Dataset entries:
┌──

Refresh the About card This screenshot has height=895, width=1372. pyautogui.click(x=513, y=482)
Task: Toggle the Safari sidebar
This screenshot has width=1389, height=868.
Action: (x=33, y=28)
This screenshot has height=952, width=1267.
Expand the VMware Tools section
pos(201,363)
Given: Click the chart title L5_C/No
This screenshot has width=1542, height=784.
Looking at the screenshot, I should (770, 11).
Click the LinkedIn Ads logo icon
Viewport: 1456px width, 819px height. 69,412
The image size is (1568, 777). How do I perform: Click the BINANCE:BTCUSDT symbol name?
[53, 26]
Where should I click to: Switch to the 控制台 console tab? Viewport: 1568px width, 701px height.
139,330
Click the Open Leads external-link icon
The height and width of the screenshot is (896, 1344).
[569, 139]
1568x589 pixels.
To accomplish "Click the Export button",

└──

▶ Task instructions: For this exercise, give every entry again exactly as it appears.

▶ Solution to the exercise:
Refresh the About card This screenshot has height=895, width=1372. pyautogui.click(x=513, y=482)
Task: Toggle the Safari sidebar
This screenshot has width=1389, height=868.
Action: (x=33, y=28)
This screenshot has height=952, width=1267.
Expand the VMware Tools section
pos(201,363)
Given: Click the chart title L5_C/No
This screenshot has width=1542, height=784.
Looking at the screenshot, I should (770, 11).
Click the LinkedIn Ads logo icon
Viewport: 1456px width, 819px height. 69,412
The image size is (1568, 777). How do I perform: Click the BINANCE:BTCUSDT symbol name?
[53, 26]
Where should I click to: Switch to the 控制台 console tab? Viewport: 1568px width, 701px height.
139,330
Click the Open Leads external-link icon
The height and width of the screenshot is (896, 1344).
[569, 139]
1568x589 pixels.
To accomplish "Click the Export button",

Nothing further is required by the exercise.